I finally understand why I cut. Because others hurt me & for once, I wna be in control. When cutting, I can choose, when the pain end & starts. But well, when others hurt me, I can't choose.
& I realise why I cut myself with Junie 'em but I'm not cutting myself now. Okay, not like recently, I guess. Cause with Junie 'em, honestly, I don't even smile. And well, they don't care. I remember trying to confide in Yongmei once, telling her I feel left out. She told me, everyone feels left out at times. I guess she's right.

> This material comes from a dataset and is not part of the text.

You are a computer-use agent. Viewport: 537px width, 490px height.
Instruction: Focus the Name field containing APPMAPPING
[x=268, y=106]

Okay, continuing. With 'em, I don't feel anything. No care, no love, not even a real smile. Sometimes, laughter. But it never lasts
With Isabel, Syed 'em, Athens, Daniella, esp 2r2, they make me feel like at least someone cares. Someone feels for me. Get what I mean?

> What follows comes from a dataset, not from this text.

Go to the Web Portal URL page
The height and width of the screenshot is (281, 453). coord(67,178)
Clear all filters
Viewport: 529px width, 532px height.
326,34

They never hurt me or ever tried to hurt me. Which is why I'm always happy with all of 'em. Smiling, laughing. It feels like I'm being myself again: It feels so free.
I don't know... I honestly don't. Sometimes, it feels like I'm so used to pain, I feel no pain at all. I don't know what I'm saying. Maybe I'm too tired alr.
I told him. I cut. He didn't say anything. Just said I was crazy. Perhaps I am. I mean, I scare myself. Don't i? My thoughts. They kill me.